I have written about what really happens during stack overflow before (Firmware-Specific Bug #4: Stack Overflow) and this explains why a reset may not result and also why it is so hard to trace a stack overflow back to that root cause. (From page 20, in NASA’s words: “The system stack is limited to just 4096 bytes, it is therefore important to secure that no execution can exceed the stack limit. This type of check is normally simple to perform in the absence of recursive procedures, which is standard in safety critical embedded software.”)

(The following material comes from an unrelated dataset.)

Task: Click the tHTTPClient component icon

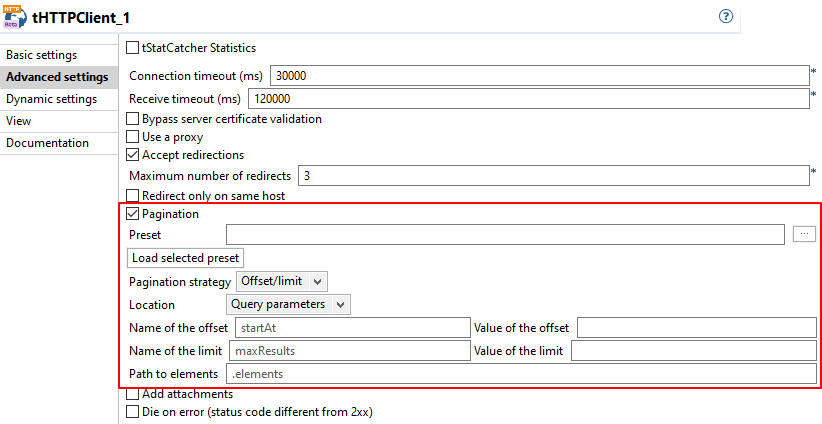Action: tap(15, 17)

Similarly, “Toyota designed the software with a high margin of safety with respect to deadlines and timeliness. … [but] documented no formal verification that all tasks actually meet this deadline requirement.” and “All verification of timely behavior is accomplished with CPU load measurements and other measurement-based techniques.” It’s not clear to me if the NASA team is saying it buys those Toyota explanations or merely wanted to write them down. However, I do not see a sufficient explanation in this wording from page 132:

“The [worst case execution time] analysis and recursion analysis involve two distinctly different problems, but they have one thing in common: Both of their failure modes would result in a CPU reset. … These potential malfunctions, and many others such as concurrency deadlocks and CPU starvation, would eventually manifest as a spontaneous system reset.” (emphasis added)

Might not a deadlock, starvation, priority inversion, or infinite recursion be capable of producing a bit of “bad behavior” (perhaps even unintended acceleration) before that “eventual” reset? Or might not a stack overflow just corrupt one or a few important variables a little bit and that result in bad behavior rather than or before a result? These kinds of possibilities, even at very low probabilities, are important to consider in light of NASA’s calculation that the U.S.-owned Camry 2002-2007 fleet alone is running this software a cumulative one billion hours per year.

Paths Not Taken

My second observation is based upon reflection on the steps NASA might have taken in its review of Toyota’s ETCS-i firmware, but apparently did not. Specifically, there is no mention anywhere (unless it was entirely redacted) of:

  • rate monotonic analysis, which is a technique that Toyota could have used to validate the critical set of tasks with deadlines and higher priority ISRs (and that NASA could have applied in its review),
  • cyclomatic complexity, which NASA might have used as an additional winnowing tool to focus its limited time on particularly complex and hard to test routines,
  • hazard analysis and mitigation, as those terms are defined by FDA guidelines regarding software contained in medical devices, nor
  • any discussion or review of Toyota’s specific software testing regimen and bug tracking system.

Importantly, there is also a complete absence of discussion of how Toyota’s ETCS-i firmware versions evolved over time. Which makes and models (and model years) had which versions of that firmware? (Presumably there were also hardware changes worthy of note.) Were updates or patches ever made to cars once they were sold, say while at the dealer during official recalls or other types of service?